The input: Begin

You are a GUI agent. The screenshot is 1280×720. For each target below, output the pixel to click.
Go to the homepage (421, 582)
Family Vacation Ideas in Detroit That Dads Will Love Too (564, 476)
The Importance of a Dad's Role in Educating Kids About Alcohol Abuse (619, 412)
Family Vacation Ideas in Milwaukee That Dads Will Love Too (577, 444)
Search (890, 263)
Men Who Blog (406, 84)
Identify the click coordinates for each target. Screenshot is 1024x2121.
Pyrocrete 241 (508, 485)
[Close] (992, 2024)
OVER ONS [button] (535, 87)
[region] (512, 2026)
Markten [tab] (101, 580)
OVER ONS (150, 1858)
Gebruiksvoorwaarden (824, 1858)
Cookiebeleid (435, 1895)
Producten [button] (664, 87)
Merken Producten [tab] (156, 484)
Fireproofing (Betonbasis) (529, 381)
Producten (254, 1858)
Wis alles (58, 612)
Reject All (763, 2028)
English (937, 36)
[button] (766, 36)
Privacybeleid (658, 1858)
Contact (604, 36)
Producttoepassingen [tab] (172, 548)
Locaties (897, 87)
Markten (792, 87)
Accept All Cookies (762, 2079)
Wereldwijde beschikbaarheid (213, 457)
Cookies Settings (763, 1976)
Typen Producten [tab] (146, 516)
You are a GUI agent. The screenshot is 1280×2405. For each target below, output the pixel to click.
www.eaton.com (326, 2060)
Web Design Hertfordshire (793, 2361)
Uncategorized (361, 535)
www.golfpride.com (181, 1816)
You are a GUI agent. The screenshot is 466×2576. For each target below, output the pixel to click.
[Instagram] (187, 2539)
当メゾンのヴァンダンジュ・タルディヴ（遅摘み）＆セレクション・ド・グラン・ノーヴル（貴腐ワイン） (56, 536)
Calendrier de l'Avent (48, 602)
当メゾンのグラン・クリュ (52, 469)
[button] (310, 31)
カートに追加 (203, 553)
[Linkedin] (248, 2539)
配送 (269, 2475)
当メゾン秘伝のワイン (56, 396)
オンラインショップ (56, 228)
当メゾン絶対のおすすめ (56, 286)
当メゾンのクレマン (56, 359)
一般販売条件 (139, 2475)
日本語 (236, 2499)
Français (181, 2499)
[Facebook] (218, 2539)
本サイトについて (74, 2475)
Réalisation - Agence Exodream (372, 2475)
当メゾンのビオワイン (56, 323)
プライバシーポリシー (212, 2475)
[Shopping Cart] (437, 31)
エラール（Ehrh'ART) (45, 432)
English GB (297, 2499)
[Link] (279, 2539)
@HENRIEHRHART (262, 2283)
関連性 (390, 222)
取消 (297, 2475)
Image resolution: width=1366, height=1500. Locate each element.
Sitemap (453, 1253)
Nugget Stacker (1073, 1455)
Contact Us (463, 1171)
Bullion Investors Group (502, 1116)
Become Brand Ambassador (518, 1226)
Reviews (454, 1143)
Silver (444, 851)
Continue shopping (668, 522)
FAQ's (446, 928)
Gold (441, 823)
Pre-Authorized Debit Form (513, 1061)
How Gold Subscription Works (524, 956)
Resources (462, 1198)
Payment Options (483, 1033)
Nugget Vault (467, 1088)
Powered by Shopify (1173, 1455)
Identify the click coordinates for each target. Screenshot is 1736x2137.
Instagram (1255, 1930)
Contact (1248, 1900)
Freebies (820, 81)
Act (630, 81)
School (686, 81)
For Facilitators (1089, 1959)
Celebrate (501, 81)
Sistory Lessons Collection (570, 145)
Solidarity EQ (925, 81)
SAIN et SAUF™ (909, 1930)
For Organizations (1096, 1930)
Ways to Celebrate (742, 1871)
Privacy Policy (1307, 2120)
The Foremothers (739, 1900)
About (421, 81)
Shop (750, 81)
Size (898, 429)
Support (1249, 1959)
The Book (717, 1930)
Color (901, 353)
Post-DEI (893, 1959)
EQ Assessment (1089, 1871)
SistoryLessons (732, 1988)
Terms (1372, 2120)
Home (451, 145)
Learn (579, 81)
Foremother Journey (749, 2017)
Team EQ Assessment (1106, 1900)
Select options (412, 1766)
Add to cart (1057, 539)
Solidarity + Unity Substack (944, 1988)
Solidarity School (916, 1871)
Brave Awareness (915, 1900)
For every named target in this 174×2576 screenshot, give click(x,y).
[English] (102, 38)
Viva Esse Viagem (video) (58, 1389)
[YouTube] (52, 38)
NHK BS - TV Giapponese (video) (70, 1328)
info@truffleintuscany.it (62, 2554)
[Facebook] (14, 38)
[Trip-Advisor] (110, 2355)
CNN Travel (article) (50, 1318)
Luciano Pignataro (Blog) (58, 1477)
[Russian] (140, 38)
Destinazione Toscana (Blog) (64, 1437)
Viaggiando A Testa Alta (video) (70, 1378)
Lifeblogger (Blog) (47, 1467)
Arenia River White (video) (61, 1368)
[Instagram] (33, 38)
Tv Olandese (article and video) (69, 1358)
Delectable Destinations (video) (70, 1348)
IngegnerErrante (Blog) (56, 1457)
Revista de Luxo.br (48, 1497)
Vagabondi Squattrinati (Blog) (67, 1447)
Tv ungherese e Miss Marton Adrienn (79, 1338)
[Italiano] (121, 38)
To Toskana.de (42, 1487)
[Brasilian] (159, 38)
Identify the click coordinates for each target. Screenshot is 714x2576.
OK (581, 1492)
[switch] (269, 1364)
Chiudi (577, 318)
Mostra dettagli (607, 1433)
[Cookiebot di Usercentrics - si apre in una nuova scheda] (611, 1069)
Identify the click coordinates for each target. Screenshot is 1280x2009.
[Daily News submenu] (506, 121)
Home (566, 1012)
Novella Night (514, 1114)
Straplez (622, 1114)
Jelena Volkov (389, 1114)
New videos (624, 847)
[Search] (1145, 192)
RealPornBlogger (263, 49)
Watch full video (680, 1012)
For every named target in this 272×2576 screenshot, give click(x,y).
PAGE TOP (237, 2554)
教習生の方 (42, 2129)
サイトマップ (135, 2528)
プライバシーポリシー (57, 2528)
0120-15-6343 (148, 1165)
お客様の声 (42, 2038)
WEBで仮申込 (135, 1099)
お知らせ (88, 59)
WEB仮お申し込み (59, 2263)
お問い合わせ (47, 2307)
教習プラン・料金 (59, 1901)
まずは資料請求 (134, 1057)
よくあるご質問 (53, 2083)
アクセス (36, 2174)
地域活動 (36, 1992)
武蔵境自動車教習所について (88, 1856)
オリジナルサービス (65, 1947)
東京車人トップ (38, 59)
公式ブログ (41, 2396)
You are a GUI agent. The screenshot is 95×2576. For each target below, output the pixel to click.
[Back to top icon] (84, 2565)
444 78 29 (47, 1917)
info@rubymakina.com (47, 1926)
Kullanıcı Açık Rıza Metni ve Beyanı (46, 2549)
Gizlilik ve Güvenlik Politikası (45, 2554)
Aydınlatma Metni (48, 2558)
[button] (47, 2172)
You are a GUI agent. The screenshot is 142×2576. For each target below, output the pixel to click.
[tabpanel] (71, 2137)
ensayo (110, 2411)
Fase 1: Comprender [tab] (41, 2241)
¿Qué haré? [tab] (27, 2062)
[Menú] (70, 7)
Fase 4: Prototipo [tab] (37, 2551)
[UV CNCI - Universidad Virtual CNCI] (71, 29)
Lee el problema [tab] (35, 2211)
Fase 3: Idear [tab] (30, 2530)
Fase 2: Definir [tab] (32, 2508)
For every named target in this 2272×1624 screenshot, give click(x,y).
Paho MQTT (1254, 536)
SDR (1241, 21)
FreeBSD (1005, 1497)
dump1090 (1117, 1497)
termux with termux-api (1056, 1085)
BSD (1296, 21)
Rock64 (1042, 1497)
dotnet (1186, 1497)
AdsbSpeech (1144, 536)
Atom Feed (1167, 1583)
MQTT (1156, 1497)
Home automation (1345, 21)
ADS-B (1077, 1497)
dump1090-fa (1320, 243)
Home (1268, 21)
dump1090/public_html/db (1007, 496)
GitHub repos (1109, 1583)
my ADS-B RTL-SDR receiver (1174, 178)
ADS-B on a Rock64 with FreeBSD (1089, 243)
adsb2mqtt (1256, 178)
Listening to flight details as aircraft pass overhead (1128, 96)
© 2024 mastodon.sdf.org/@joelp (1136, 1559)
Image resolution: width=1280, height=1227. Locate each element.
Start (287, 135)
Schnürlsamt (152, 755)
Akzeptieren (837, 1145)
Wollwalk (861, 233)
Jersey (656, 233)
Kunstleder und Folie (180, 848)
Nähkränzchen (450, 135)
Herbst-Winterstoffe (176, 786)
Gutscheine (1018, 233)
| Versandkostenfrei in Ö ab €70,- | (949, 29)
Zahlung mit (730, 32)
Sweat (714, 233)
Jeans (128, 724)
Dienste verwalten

The input: End

__Task to carry out__. Copy out only the lines of the records above from the one with "Screenshot is 1736x2137." through the one with "Post-DEI (893, 1959)", exactly as they stand, both included.

__Problem solution__.
Identify the click coordinates for each target. Screenshot is 1736x2137.
Instagram (1255, 1930)
Contact (1248, 1900)
Freebies (820, 81)
Act (630, 81)
School (686, 81)
For Facilitators (1089, 1959)
Celebrate (501, 81)
Sistory Lessons Collection (570, 145)
Solidarity EQ (925, 81)
SAIN et SAUF™ (909, 1930)
For Organizations (1096, 1930)
Ways to Celebrate (742, 1871)
Privacy Policy (1307, 2120)
The Foremothers (739, 1900)
About (421, 81)
Shop (750, 81)
Size (898, 429)
Support (1249, 1959)
The Book (717, 1930)
Color (901, 353)
Post-DEI (893, 1959)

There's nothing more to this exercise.